◆ What is asked ◆
Write out the material below as a numbered list, from the line containing "Given: Select the first" up to and including the line containing "[x=111, y=307]". Leave out the blank lines.

※

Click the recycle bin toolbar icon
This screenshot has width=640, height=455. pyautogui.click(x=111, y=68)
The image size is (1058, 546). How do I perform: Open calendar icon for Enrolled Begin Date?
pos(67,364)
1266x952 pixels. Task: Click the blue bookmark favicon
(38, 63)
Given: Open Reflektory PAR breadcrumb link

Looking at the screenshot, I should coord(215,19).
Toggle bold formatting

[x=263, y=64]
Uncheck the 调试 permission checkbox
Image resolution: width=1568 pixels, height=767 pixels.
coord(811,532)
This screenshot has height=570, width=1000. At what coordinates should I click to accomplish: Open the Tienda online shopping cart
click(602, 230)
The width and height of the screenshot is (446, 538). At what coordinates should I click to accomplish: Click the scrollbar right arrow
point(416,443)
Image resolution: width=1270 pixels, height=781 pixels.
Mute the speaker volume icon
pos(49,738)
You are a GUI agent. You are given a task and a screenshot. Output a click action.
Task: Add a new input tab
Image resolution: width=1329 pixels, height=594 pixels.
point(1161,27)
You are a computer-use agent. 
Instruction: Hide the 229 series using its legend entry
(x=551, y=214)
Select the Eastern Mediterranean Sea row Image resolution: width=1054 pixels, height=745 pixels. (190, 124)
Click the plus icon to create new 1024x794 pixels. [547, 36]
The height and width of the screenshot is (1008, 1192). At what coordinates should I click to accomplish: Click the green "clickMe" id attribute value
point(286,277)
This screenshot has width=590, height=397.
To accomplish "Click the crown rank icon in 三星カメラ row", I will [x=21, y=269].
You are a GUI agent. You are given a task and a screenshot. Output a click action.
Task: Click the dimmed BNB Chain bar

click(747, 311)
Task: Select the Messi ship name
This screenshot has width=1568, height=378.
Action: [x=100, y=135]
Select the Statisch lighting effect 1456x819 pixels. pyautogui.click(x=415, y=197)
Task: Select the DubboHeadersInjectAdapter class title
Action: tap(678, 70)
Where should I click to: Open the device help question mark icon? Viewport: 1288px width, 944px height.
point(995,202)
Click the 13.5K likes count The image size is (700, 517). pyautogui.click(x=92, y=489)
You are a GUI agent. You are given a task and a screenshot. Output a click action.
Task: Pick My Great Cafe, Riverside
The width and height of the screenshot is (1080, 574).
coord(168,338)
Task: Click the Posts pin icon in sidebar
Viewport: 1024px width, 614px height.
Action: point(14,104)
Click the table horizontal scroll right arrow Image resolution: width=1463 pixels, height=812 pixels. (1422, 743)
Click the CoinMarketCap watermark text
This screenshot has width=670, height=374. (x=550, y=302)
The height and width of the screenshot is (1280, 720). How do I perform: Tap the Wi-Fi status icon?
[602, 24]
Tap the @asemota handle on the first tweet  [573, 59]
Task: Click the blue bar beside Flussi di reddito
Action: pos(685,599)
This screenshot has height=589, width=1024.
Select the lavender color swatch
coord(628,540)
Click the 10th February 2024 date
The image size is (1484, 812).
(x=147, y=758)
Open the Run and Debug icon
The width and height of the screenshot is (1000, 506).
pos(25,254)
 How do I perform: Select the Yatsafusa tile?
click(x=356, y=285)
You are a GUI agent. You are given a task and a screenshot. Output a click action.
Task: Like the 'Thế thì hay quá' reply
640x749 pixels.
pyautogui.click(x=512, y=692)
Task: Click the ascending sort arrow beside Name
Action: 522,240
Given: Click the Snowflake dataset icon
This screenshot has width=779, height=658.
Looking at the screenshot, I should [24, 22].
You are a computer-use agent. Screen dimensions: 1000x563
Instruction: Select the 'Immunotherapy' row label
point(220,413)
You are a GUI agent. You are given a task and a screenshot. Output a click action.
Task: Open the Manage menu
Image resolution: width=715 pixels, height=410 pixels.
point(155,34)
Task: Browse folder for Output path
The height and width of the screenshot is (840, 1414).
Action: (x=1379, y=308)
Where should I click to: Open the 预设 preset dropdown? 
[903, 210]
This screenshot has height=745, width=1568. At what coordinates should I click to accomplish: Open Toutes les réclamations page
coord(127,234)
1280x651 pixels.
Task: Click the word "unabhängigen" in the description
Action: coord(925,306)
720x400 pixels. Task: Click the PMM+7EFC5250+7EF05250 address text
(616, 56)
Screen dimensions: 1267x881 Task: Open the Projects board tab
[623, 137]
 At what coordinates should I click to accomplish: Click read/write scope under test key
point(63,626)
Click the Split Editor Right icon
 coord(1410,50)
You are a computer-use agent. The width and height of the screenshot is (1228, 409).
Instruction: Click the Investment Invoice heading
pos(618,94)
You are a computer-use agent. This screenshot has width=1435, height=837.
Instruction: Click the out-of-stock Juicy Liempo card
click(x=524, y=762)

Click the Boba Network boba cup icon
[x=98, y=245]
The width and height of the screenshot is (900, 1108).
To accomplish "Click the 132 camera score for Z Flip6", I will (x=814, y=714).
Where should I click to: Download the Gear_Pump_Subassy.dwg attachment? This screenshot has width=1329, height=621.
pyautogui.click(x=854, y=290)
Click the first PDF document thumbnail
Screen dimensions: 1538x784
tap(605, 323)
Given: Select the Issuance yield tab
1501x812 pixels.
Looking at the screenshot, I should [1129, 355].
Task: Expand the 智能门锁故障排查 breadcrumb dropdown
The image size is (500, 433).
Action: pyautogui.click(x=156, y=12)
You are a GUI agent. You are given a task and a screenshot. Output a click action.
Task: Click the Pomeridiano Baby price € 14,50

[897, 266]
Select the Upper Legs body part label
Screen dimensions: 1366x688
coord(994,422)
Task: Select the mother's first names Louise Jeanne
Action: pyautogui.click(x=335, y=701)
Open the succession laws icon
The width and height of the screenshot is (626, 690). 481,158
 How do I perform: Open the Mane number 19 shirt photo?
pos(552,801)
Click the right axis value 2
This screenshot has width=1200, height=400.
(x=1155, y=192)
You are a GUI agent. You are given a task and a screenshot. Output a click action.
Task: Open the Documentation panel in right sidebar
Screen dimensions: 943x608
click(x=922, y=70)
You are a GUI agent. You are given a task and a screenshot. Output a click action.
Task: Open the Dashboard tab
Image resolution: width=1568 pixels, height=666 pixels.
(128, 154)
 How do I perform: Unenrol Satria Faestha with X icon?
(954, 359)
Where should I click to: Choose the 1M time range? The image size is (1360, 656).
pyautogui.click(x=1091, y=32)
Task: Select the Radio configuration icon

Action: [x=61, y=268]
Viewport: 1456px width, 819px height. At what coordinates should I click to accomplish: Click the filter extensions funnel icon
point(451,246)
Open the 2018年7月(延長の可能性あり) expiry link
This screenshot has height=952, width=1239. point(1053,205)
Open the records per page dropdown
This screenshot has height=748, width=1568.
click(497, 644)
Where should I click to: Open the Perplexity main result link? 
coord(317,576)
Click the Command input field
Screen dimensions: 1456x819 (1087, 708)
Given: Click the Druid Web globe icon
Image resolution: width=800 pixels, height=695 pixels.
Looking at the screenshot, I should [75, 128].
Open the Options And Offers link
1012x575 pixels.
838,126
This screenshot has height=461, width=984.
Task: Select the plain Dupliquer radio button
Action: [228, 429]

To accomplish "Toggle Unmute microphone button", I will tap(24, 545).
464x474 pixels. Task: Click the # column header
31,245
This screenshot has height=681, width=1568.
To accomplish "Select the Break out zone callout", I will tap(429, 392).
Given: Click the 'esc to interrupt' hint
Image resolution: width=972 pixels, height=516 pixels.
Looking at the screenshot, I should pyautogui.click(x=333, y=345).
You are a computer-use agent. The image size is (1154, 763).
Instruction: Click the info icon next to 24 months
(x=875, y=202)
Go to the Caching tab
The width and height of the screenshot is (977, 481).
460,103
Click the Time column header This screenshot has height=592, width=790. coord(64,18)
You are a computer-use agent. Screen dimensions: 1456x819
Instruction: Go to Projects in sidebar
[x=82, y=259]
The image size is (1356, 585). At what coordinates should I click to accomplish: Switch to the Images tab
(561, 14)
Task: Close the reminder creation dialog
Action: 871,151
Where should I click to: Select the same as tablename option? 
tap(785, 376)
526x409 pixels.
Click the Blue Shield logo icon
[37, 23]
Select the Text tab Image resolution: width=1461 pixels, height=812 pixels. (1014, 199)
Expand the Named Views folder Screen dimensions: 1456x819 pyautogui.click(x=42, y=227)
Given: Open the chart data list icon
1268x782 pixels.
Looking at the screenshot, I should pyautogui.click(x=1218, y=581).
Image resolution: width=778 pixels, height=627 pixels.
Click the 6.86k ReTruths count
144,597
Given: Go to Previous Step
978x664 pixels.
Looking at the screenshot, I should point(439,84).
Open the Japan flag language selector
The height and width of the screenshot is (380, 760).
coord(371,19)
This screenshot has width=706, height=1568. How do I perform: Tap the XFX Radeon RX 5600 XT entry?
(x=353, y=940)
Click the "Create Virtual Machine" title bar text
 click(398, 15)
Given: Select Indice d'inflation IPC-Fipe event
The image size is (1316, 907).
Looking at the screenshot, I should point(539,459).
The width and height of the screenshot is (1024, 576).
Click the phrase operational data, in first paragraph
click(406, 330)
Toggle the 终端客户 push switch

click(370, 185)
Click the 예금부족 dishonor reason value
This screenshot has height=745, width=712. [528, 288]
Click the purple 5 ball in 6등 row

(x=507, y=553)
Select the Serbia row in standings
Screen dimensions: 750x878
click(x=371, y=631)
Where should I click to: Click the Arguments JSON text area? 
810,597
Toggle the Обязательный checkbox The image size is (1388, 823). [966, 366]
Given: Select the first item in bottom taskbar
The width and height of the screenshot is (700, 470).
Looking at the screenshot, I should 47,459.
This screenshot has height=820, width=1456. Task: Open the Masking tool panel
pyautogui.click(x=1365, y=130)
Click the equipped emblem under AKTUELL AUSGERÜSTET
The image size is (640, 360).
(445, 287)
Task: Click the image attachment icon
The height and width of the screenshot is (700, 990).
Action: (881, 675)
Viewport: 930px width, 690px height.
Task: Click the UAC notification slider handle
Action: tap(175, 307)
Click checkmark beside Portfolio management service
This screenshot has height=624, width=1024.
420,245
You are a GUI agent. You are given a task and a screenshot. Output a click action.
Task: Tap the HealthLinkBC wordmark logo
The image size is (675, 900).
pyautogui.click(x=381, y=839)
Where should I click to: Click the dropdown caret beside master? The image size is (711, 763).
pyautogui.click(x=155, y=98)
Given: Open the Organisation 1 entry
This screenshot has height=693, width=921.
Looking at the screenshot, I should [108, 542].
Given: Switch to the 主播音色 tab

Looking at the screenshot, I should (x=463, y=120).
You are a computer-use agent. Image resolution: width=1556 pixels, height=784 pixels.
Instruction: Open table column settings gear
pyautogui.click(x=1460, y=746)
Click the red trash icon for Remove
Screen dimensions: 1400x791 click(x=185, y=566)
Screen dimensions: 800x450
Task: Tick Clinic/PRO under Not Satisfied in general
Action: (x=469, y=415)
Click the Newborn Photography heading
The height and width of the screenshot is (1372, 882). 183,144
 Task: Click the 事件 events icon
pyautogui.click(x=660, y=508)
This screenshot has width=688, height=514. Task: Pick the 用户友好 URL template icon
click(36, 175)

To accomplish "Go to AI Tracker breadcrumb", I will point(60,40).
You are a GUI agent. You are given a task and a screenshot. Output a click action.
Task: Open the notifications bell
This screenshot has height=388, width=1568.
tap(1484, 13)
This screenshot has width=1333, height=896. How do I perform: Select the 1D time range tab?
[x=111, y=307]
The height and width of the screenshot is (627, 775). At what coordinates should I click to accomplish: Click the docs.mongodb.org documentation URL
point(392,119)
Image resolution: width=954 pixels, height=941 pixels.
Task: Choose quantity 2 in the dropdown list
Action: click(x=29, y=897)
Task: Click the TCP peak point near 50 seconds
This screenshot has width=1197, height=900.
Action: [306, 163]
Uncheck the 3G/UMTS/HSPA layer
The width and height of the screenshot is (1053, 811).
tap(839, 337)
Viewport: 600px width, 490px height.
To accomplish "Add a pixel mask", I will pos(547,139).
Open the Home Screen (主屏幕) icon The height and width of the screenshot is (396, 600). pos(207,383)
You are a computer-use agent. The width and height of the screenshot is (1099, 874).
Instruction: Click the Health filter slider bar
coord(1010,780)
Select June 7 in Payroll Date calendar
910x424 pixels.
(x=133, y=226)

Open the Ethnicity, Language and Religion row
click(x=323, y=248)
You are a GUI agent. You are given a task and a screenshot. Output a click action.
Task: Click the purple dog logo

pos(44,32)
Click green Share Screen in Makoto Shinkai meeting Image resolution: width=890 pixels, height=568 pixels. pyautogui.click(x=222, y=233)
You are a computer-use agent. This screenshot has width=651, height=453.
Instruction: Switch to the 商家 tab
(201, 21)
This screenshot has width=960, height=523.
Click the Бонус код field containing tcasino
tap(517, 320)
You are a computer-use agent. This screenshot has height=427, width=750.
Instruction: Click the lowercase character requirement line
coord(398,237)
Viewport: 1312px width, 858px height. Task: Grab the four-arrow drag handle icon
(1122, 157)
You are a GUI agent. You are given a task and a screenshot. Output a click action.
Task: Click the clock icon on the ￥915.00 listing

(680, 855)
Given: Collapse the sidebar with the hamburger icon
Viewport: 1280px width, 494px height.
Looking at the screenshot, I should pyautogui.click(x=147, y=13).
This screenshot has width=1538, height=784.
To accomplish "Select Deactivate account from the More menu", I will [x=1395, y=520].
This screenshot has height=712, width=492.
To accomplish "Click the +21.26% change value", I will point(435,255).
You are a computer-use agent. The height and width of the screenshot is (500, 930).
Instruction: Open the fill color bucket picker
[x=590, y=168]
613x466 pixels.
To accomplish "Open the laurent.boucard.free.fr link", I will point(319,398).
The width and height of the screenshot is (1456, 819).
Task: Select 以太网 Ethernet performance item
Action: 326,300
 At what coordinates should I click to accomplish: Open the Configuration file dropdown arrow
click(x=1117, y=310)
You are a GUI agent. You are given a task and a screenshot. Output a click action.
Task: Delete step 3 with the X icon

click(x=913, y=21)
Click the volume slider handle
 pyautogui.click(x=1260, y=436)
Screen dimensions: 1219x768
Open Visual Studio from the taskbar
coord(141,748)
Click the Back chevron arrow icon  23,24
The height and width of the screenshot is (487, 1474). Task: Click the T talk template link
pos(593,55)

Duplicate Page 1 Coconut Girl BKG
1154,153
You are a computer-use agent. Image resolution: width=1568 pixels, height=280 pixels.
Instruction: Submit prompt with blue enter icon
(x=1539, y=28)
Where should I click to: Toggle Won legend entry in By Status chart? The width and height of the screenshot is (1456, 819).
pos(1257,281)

※

◆ Exercise result ◆
1. Given: Select the first item in bottom taskbar
2. The width and height of the screenshot is (700, 470).
3. Looking at the screenshot, I should 47,459.
4. This screenshot has height=820, width=1456. Task: Open the Masking tool panel
5. pyautogui.click(x=1365, y=130)
6. Click the equipped emblem under AKTUELL AUSGERÜSTET
7. The image size is (640, 360).
8. (445, 287)
9. Task: Click the image attachment icon
10. The height and width of the screenshot is (700, 990).
11. Action: (881, 675)
12. Viewport: 930px width, 690px height.
13. Task: Click the UAC notification slider handle
14. Action: tap(175, 307)
15. Click checkmark beside Portfolio management service
16. This screenshot has height=624, width=1024.
17. 420,245
18. You are a GUI agent. You are given a task and a screenshot. Output a click action.
19. Task: Tap the HealthLinkBC wordmark logo
20. The image size is (675, 900).
21. pyautogui.click(x=381, y=839)
22. Where should I click to: Click the dropdown caret beside master? The image size is (711, 763).
23. pyautogui.click(x=155, y=98)
24. Given: Open the Organisation 1 entry
25. This screenshot has height=693, width=921.
26. Looking at the screenshot, I should [108, 542].
27. Given: Switch to the 主播音色 tab
28. Looking at the screenshot, I should (x=463, y=120).
29. You are a computer-use agent. Image resolution: width=1556 pixels, height=784 pixels.
30. Instruction: Open table column settings gear
31. pyautogui.click(x=1460, y=746)
32. Click the red trash icon for Remove
33. Screen dimensions: 1400x791 click(x=185, y=566)
34. Screen dimensions: 800x450
35. Task: Tick Clinic/PRO under Not Satisfied in general
36. Action: (x=469, y=415)
37. Click the Newborn Photography heading
38. The height and width of the screenshot is (1372, 882). 183,144
39.  Task: Click the 事件 events icon
40. pyautogui.click(x=660, y=508)
41. This screenshot has width=688, height=514. Task: Pick the 用户友好 URL template icon
42. click(36, 175)
43. To accomplish "Go to AI Tracker breadcrumb", I will point(60,40).
44. You are a GUI agent. You are given a task and a screenshot. Output a click action.
45. Task: Open the notifications bell
46. This screenshot has height=388, width=1568.
47. tap(1484, 13)
48. This screenshot has width=1333, height=896. How do I perform: Select the 1D time range tab?
49. [x=111, y=307]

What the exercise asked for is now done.